The system is a good one. But it requires an accurate assessment of the patient’s complaint and symptoms as soon as the patient walks into the ER. If the urgency of the patient’s illness or injuries is not recognized in that initial assessment, a delayed diagnosis and delayed treatment can result in spread of disease and a worsened condition. A recent case in California illustrates the tragic results that can occur when a patient is not properly assessed upon entering the ER.

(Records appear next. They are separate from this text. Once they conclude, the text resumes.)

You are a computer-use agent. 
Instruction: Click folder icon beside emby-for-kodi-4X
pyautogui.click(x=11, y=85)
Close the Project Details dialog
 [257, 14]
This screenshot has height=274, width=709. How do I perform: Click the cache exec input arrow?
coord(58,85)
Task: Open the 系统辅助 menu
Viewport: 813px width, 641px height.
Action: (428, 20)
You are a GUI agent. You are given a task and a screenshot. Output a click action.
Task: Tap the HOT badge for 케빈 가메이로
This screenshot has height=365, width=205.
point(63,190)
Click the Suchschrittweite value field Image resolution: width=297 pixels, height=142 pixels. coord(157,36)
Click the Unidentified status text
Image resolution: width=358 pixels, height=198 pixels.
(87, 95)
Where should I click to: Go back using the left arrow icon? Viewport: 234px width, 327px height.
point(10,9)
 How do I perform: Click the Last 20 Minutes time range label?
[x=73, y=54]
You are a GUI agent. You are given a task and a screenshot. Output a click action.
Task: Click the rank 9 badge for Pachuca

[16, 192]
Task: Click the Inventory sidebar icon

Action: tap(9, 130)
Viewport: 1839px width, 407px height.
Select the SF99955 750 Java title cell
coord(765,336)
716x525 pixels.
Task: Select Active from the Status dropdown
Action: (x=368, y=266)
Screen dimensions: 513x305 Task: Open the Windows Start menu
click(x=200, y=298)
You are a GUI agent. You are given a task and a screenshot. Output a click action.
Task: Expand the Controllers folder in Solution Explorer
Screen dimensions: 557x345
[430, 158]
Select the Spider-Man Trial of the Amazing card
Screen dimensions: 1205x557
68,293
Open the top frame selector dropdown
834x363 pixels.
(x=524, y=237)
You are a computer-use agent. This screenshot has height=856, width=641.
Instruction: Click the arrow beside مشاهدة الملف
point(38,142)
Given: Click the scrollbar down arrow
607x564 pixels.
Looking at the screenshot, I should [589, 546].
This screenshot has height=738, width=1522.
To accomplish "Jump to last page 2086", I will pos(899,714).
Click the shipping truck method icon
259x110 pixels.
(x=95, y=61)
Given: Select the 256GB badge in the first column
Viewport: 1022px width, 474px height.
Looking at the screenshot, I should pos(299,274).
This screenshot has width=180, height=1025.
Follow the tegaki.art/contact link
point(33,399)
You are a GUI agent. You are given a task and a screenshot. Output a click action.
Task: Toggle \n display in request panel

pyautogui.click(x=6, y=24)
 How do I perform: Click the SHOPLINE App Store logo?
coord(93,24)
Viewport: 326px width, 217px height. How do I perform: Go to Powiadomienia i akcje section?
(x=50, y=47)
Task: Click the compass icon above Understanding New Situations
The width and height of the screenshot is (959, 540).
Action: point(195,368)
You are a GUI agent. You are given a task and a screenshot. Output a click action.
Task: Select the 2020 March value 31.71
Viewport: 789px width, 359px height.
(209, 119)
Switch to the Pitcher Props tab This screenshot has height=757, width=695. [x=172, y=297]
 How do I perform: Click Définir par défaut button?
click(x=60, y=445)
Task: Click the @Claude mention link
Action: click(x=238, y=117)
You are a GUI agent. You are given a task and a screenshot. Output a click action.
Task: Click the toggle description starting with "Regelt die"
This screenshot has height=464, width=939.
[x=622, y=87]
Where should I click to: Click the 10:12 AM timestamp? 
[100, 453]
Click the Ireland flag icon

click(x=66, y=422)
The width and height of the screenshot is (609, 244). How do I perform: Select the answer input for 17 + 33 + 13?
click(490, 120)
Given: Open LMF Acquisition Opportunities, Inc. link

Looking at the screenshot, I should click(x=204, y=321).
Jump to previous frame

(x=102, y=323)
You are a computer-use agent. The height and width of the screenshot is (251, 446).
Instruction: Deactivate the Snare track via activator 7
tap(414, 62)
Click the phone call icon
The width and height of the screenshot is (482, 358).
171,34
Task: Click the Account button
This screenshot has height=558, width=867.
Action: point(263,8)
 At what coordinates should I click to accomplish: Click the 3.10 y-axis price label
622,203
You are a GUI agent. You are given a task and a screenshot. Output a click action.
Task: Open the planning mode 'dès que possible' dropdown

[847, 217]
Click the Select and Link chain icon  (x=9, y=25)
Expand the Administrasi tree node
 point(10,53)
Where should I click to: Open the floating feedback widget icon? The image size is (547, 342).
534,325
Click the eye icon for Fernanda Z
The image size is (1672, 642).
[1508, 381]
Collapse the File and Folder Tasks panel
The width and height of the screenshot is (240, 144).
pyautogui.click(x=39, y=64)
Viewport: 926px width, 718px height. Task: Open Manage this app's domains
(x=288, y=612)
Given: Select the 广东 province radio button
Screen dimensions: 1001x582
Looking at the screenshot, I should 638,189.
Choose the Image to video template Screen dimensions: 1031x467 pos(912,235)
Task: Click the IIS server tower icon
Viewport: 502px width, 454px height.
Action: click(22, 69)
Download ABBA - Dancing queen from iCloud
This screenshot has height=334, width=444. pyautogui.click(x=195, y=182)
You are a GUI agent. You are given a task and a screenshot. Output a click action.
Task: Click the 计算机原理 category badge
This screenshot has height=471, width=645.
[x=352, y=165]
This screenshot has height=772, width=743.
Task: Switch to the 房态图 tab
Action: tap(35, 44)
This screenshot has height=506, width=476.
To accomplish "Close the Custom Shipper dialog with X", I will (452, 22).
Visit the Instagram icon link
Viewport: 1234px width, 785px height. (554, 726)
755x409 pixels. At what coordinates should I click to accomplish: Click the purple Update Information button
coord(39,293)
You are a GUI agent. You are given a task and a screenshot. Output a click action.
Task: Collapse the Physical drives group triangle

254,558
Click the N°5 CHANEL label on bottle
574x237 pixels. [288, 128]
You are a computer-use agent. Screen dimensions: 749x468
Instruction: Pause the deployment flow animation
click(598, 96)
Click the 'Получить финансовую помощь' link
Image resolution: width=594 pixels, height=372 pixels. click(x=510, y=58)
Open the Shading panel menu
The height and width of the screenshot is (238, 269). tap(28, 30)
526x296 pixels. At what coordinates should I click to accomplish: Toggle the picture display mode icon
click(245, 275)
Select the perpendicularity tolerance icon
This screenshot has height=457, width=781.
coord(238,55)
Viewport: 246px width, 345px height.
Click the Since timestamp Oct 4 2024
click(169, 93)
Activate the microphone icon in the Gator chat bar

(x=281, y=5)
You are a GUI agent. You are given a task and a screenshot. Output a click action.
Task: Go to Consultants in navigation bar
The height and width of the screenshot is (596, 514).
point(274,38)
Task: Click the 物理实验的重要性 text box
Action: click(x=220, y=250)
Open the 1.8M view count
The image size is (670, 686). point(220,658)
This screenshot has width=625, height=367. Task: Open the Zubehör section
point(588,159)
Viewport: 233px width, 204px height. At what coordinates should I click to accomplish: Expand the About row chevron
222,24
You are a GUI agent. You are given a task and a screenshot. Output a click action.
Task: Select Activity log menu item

The family of a young girl claims that a lengthy wait at an emergency room in Sacramento caused the girl to lose both her legs and parts of both hands. The hospital has now paid out $10 million to the family in a settlement. The settlement money is intended to cover the cost of past and future medical treatment for the girl, who is now four. According to one news source, the payment may be the largest of its type in the history of California.
The girl’s parents took her to the ER in November of 2010. The girl’s skin was turning purple due to a severe streptococcus infection. The family was forced to wait for four hours before the girl was seen – time that allowed the infection to spread, according to the family. Another hospital later had to amputate the infected limbs.
The only good news to come out of this story is that the hospital has now implemented new procedures as a direct result of the tragedy. Perhaps the most important change is that the hospital now has a nurse in the lobby at all times, to assess patients immediately upon entry.